■ What the task requires
Only the lines from the one containing "Task: Go to the 剧院 theater module" through the final line below belong in the output, copied exactly and without pictures.

********************

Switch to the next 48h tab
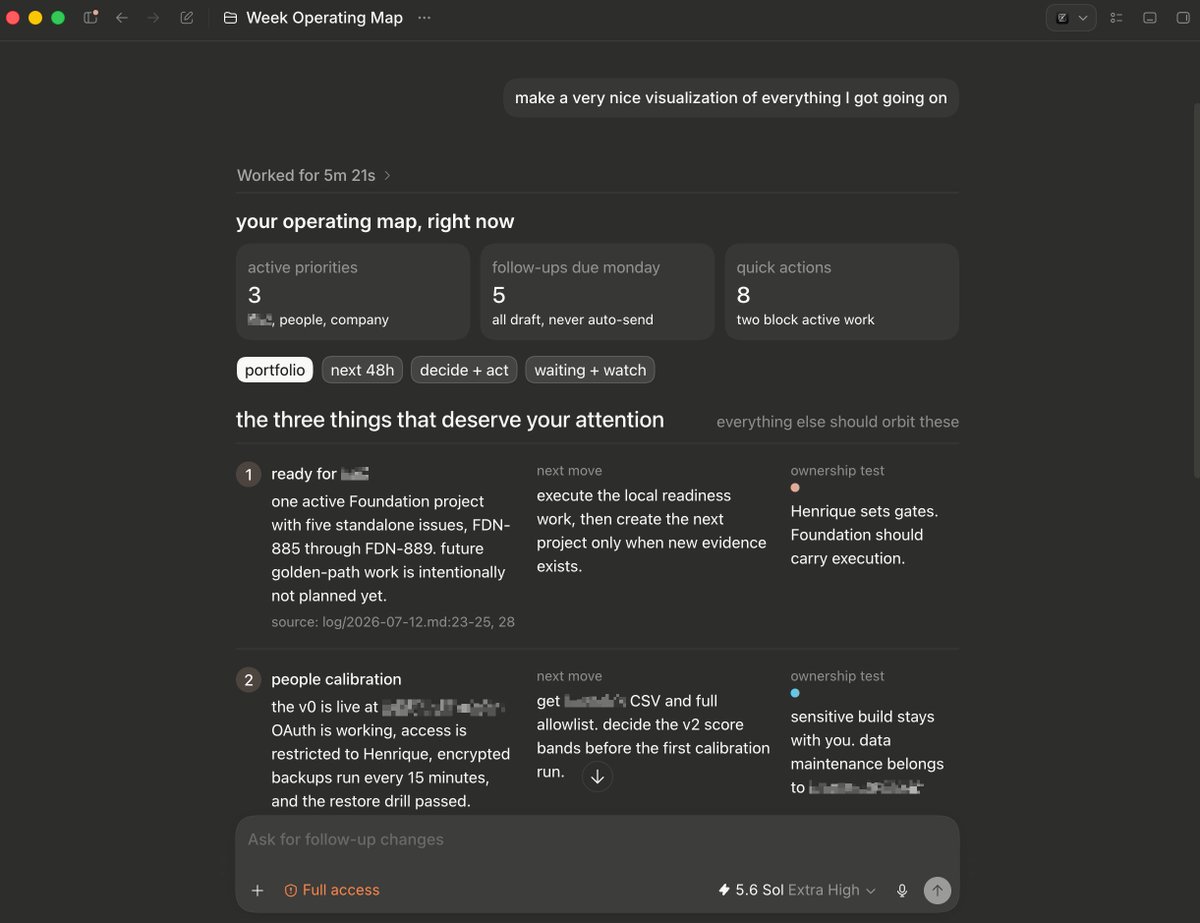Viewport: 1200px width, 923px height. (362, 370)
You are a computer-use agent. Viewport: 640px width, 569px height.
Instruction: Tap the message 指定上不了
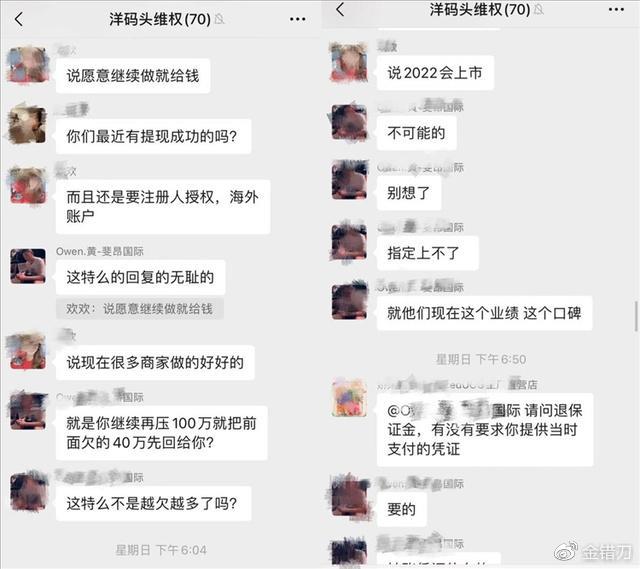(x=427, y=253)
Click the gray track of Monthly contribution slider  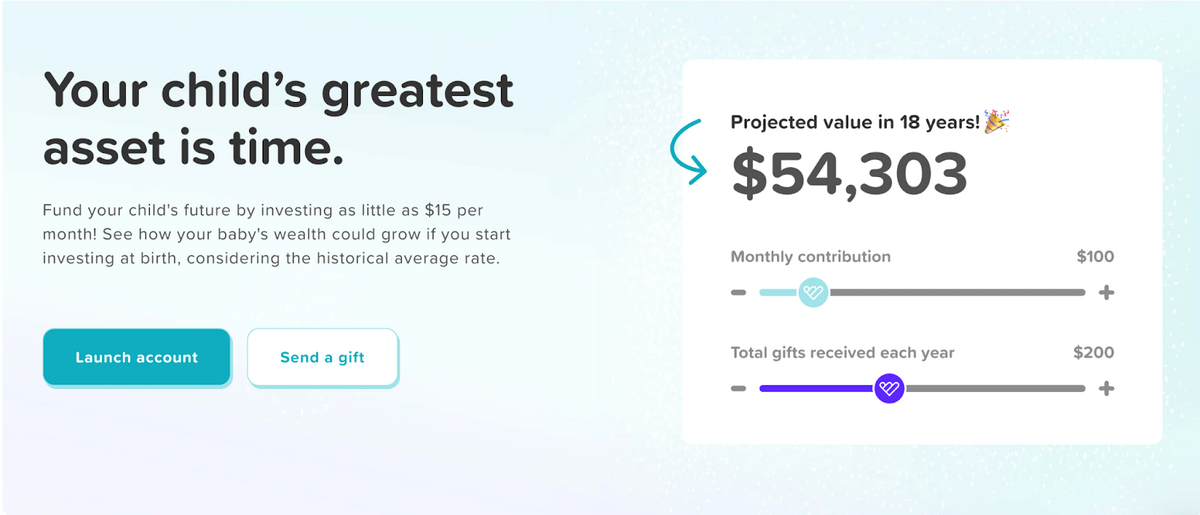tap(956, 293)
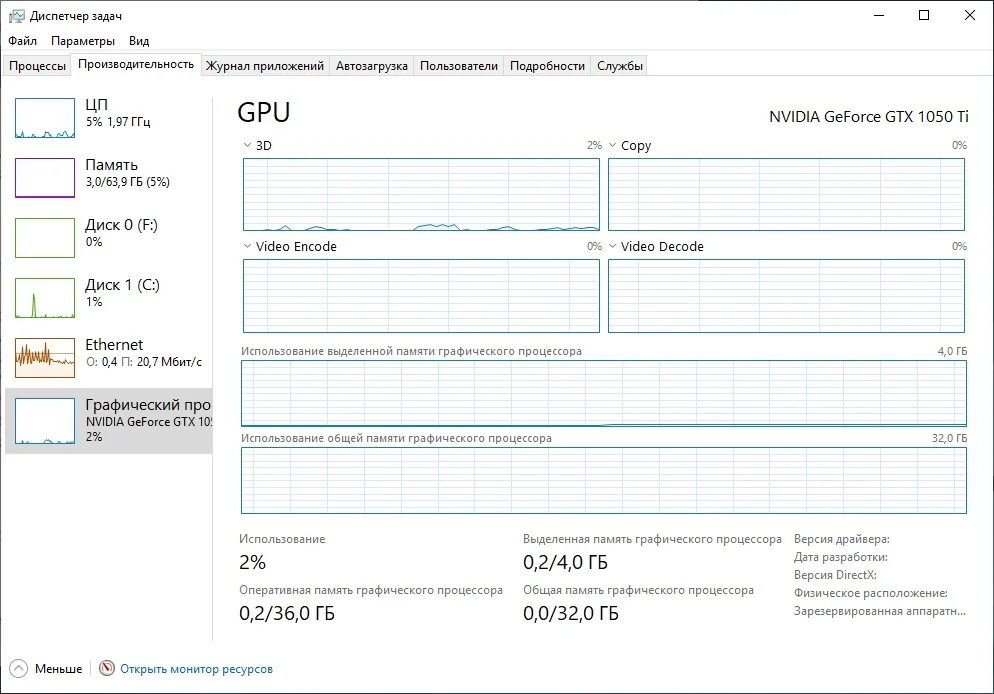Open the Copy graph engine dropdown
994x694 pixels.
pos(613,146)
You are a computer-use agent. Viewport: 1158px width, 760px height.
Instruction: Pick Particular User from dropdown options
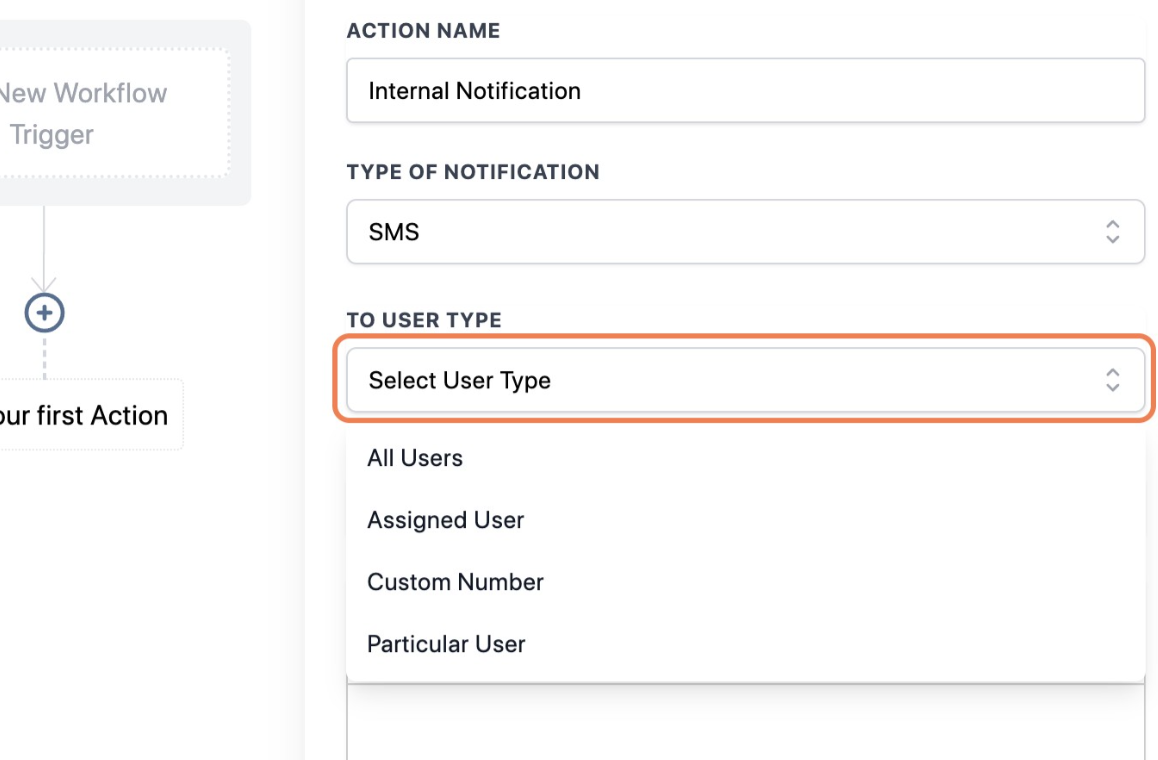coord(447,644)
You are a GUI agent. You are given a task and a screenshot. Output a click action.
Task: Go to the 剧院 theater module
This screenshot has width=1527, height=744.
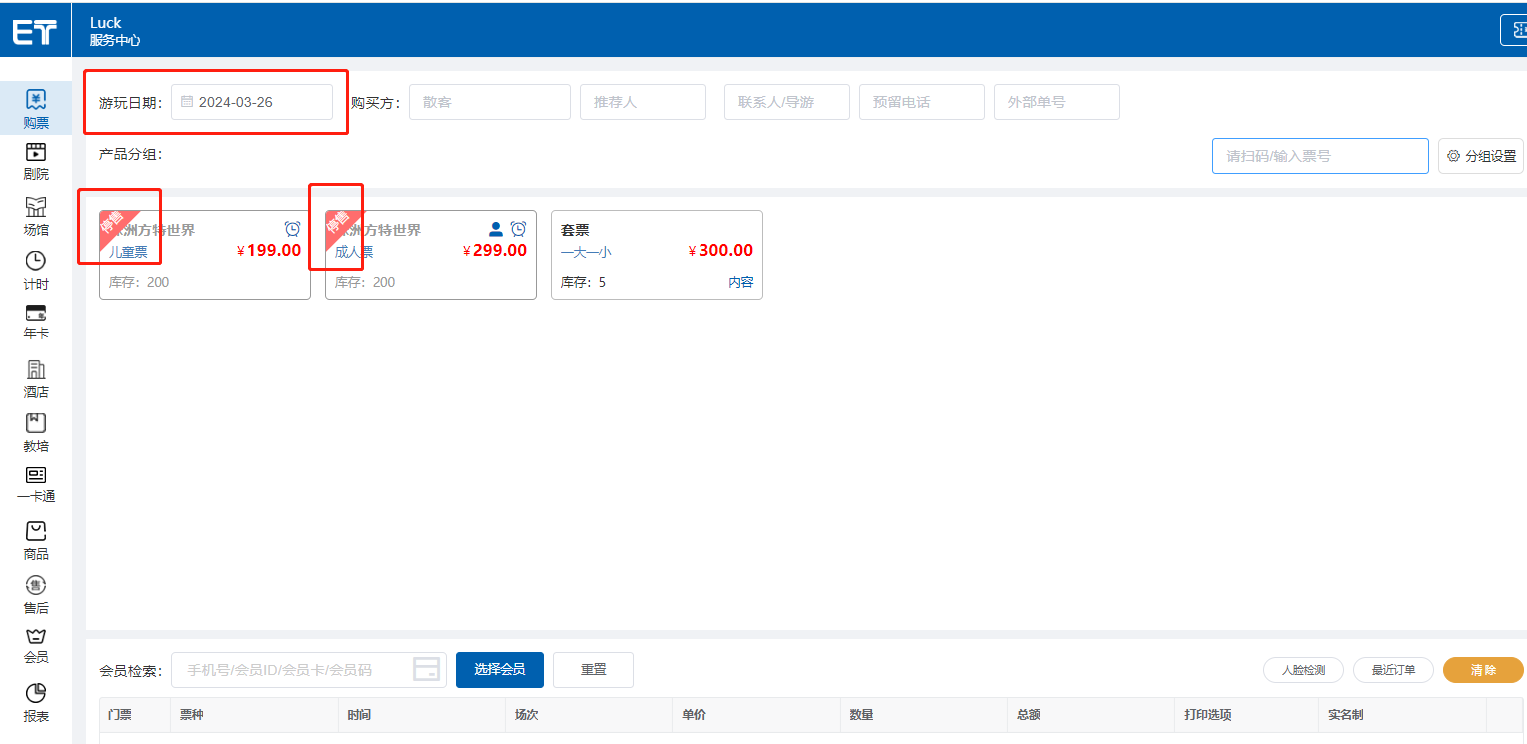tap(36, 153)
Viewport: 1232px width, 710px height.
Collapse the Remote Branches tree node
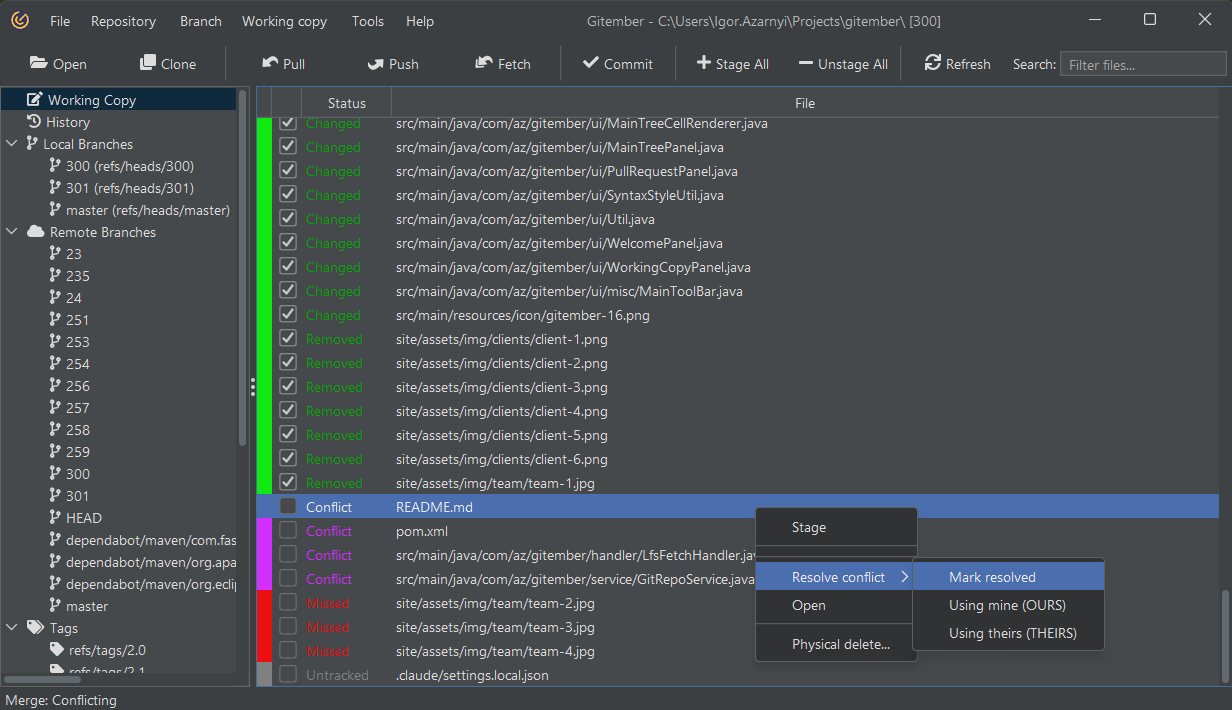point(12,232)
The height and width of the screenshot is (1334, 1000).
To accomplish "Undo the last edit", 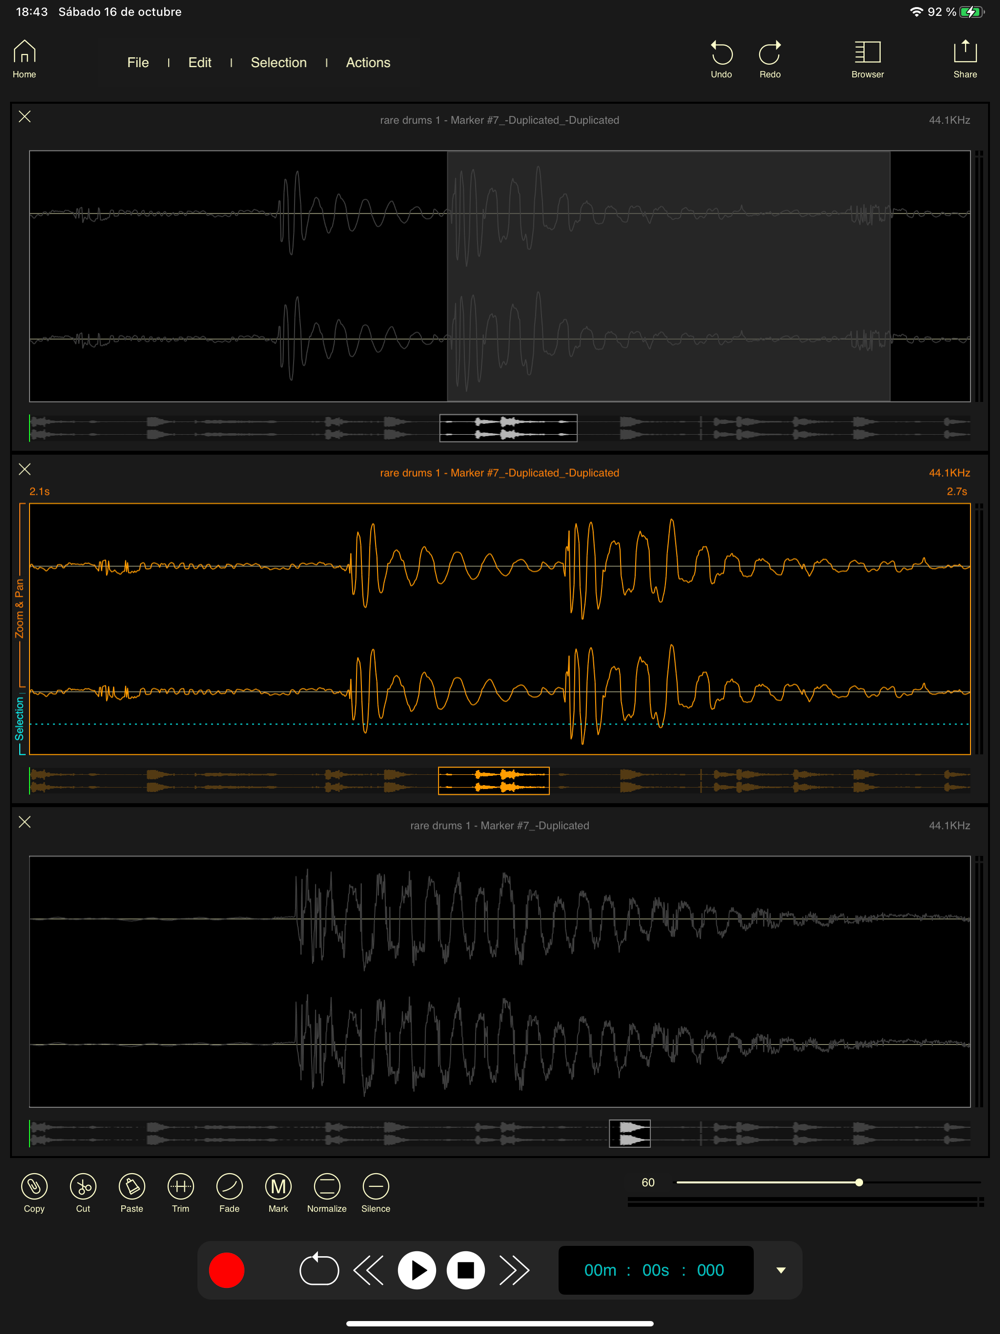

********************

■ Answer to this exercise
Task: Go to the 剧院 theater module
This screenshot has width=1527, height=744.
tap(36, 153)
Viewport: 1232px width, 710px height.
Collapse the Remote Branches tree node
point(12,232)
The height and width of the screenshot is (1334, 1000).
To accomplish "Undo the last edit", 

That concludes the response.